RadioShack stock sinks as closings are scaled back
05/09/2014 5:09 PM
05/09/2014 5:09 PM
Shares of RadioShack sank nearly 10 percent Friday as investors took a sour view of the struggling retailer’s announcement that it would have to scale back plans to close up to 1,100 stores.
Moody’s Investors Service called the news “credit negative” since most of the stores being targeted for closure are underperforming. And some analysts wondered whether a dispute with lenders over how many stores should be closed could lead to a bankruptcy filing.
“Not being able to get the necessary waivers from their banks effectively sends RadioShack management back to the drawing board on formulating a turnaround plan — and time is increasingly not on their side,” Anthony Chukumba, an analyst at BB&T Capital Markets, told The New York Times.
“That said, this is also a bit of a game of chicken. If the banks play hardball too much, RadioShack may end up being forced to file for Chapter 11 bankruptcy, which will leave the banks fighting over the scraps.”
In March, RadioShack disclosed plans to close up to 1,100 of its 4,300 company-owned stores after posting disappointing holiday sales and a $191.4 million fourth-quarter loss.
But late Thursday, RadioShack said in a filing with the Securities and Exchange Commission that the terms required by lenders to gain consent for its store-closing plan “are not acceptable.” The company had said that its loan agreements required it to get lenders’ approval to close more than 200 stores a year.
In its filing, RadioShack said it will move forward with a plan to close fewer stores and seek other cost reductions. Its stock (ticker: RSH) closed down 14 cents at $1.33 on Friday.
Michael Pachter, an analyst with Wedbush Securities, said the disagreement with lenders could make a bankruptcy filing more likely.
“If RadioShack is bankrupt, the creditors run the show, and the terms they sought that were unacceptable to management will suddenly become acceptable,” Pachter said in an email response to questions.
Under CEO Joseph Magnacca, who joined the consumer electronics retailer last year, RadioShack is trying to reverse declining sales as customers shift their business to competitors including websites, phone companies and big-box retailers.

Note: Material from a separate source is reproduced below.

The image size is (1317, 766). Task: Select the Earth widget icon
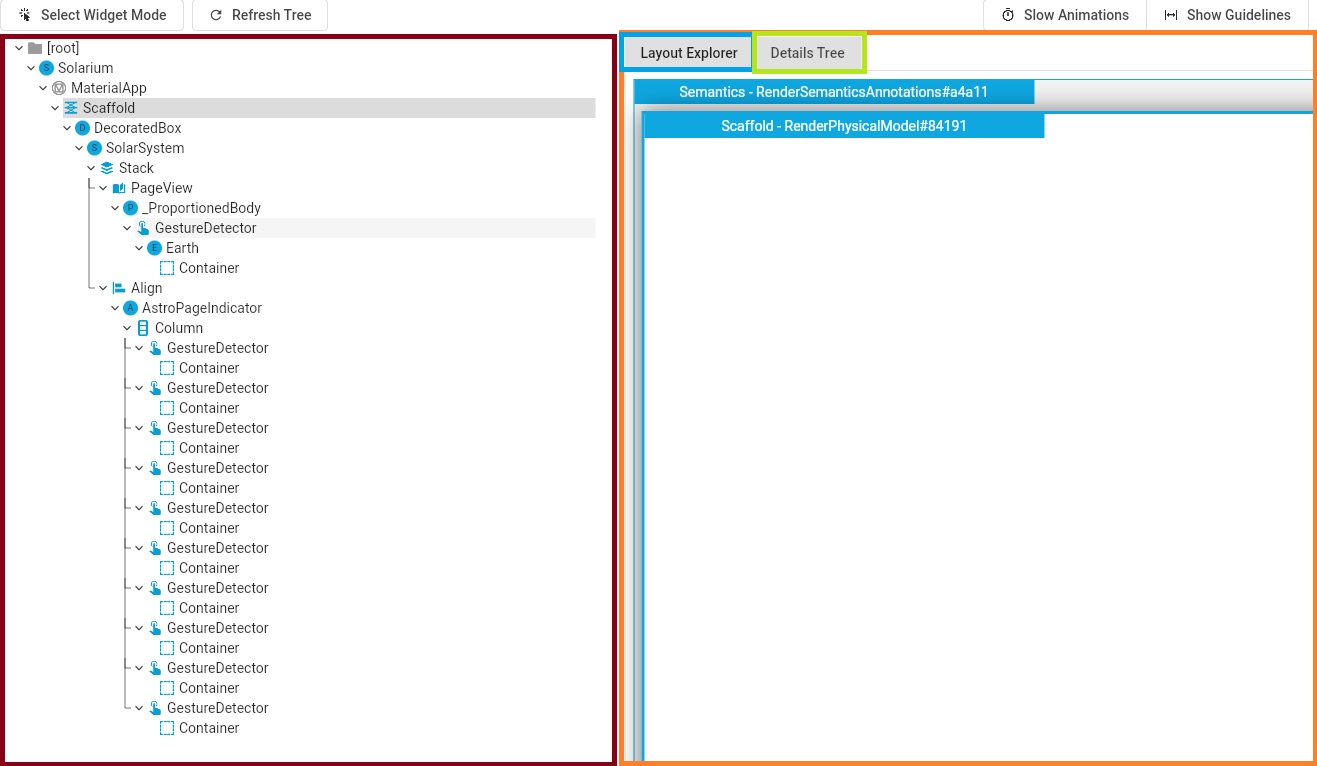tap(153, 248)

The former Walgreen executive has overhauled the management team, lined up new financing and opened a series of concept stores.
But RadioShack lost $400 million last year, and its sales declined by 10 percent. It ended the year with $179.8 million in cash and cash equivalents, as well as $374.5 million from its major credit agreement.
The company doesn’t expect to report first-quarter earnings until the first or second week of June. It has scheduled its annual shareholders meeting for June 3 at the Norris Conference Centers in downtown Fort Worth.
This report includes material from The New York Times.